-------- Kaynak

Okullarda kalabalık eğitim ve öğretim krizi sürüyor. Eğitim Sen İzmir 1 No’lu Şube’nin verilerine göre, depreme dayanıksız olması sebebiyle İzmir’de güncel olarak 54 okulun hala binası yapılamadı. Güvenli okullara taşınan öğrenciler, öğretmenler ise beş senedir mağduriyet yaşamaya devam ediyor.
Depreme dayanıksız okullar birleştirildi, ancak bu uygulama da birçok sorunu beraberinde getirdi. Okuların birleştirilmesi ile bazı binalarda 5 okul, bazı binalarda 3 okul eğitim ve öğretime devam ediyor. Sınıfların ortalama 40 kişi olması, okulların kapasitesinden fazla öğrenci bulunması ise büyük sorunlar arasında yer alıyor.
Sendika bazı okulların ise inşaatına dahi başlanmadığını vurgulayarak, yaşanan sürecin öğrenciler, öğretmenler ve veliler açısından ağır mağduriyetler yarattığını vurguladı
BİR BİNADA BEŞ OKUL
Açıklamada bazı okullarda bir binada birden fazla eğitim kurumunun faaliyet yürüttüğü belirtilerek, bunun eğitimi içinden çıkılmaz hale getirdiği ifade edildi. Özellikle Konak’taki Necatibey Ortaokulu’nda beş farklı eğitim kurumunun, 50. Yıl Anadolu Lisesi’nde ise üç kurumun aynı binada eğitim vermesinin kabul edilemez olduğu ifade edildi.
50’DEN FAZLA OKUL DEPREME DAYANIKSIZ OLDUĞU İÇİN BOŞALTILDI
Eğitim Sen’in raporuna göre İzmir genelinde 50’nin üzerinde okul depreme dayanıksız olduğu için yıkıldı veya boşaltıldı. Çiğli, Karşıyaka, Bayraklı, Konak, Buca, Karabağlar, Bornova, Torbalı, Foça ve Selçuk başta olmak üzere birçok ilçede eğitim öğretim faaliyetleri ciddi sorunlarla sürdürülmeye çalışılıyor.

----------------
-------- Verilen Malzeme

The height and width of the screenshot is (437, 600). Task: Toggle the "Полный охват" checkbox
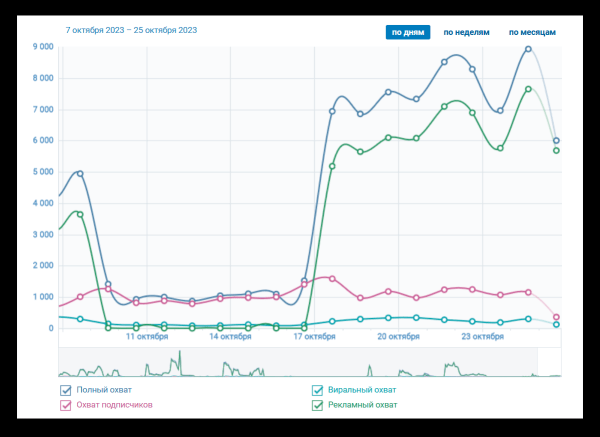tap(66, 390)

----------------

Lütfen İzmir'deki okullarla ilgili metnin “50’DEN FAZLA OKUL” ifadesinden “sorunlarla sürdürülmeye çalışılıyor.” ifadesine kadar olan bölümünü, “ciddi sorunlarla” yerine “büyük güçlüklerle” koyarak düzenleyip yeniden yazın.

50’DEN FAZLA OKUL DEPREME DAYANIKSIZ OLDUĞU İÇİN BOŞALTILDI
Eğitim Sen’in raporuna göre İzmir genelinde 50’nin üzerinde okul depreme dayanıksız olduğu için yıkıldı veya boşaltıldı. Çiğli, Karşıyaka, Bayraklı, Konak, Buca, Karabağlar, Bornova, Torbalı, Foça ve Selçuk başta olmak üzere birçok ilçede eğitim öğretim faaliyetleri büyük güçlüklerle sürdürülmeye çalışılıyor.